Analysis of potassium ion diffusion from neurons to capillaries: Effects of astrocyte endfeet geometry

Abstract

AbstractNeurovascular coupling (NVC) refers to a local increase in cerebral blood flow in response to increased neuronal activity. Mechanisms of communication between neurons and blood vessels remain unclear. Astrocyte endfeet almost completely cover cerebral capillaries, suggesting that astrocytes play a role in NVC by releasing vasoactive substances near capillaries. An alternative hypothesis is that direct diffusion through the extracellular space of potassium ions (K+) released by neurons contributes to NVC. Here, the goal is to determine whether astrocyte endfeet present a barrier to K+ diffusion from neurons to capillaries.

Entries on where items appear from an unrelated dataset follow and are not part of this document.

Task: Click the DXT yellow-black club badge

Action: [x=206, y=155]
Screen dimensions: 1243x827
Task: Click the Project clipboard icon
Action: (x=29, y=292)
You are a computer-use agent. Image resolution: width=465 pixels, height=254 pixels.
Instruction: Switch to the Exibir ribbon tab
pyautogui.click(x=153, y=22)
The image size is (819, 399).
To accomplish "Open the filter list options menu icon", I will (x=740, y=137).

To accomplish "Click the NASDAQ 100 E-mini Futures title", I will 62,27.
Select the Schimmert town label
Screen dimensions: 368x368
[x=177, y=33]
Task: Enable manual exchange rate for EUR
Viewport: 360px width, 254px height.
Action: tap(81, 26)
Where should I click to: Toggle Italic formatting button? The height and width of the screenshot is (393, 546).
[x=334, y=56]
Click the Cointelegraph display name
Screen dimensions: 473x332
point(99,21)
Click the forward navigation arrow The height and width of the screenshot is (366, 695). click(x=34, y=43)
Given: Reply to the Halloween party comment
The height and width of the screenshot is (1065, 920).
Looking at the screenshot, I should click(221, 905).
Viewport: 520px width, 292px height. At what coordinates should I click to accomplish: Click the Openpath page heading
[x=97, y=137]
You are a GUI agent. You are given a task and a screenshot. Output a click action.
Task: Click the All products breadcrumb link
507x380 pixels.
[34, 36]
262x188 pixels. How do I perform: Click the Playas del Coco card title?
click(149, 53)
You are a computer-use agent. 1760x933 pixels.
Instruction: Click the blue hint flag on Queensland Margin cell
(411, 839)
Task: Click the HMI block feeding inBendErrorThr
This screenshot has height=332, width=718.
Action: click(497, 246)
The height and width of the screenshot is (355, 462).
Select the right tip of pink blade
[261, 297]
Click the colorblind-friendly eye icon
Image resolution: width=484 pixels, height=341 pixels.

Two simplified 2D geometries of extracellular space, clefts between endfeet, and perivascular space are used: (i) a source 1 μm from a capillary; (ii) a neuron 15 μm from a capillary. K+ release is modelled as a step increase in [K+] at the outer boundary of the extracellular space. The time‐dependent diffusion equation is solved numerically. In the first geometry, perivascular [K+] approaches its final value within 0.05 s. Decreasing endfeet cleft width or increasing perivascular space width slows the rise in [K+]. In the second geometry, the increase in perivascular [K+] occurs within 0.5 s and is insensitive to changes in cleft width or perivascular space width. Predicted levels of perivascular [K+] are sufficient to cause vasodilation, and the rise time is within the time for flow increase in NVC. These results suggest that direct diffusion of K+ through the extracellular space is a possible NVC signalling mechanism.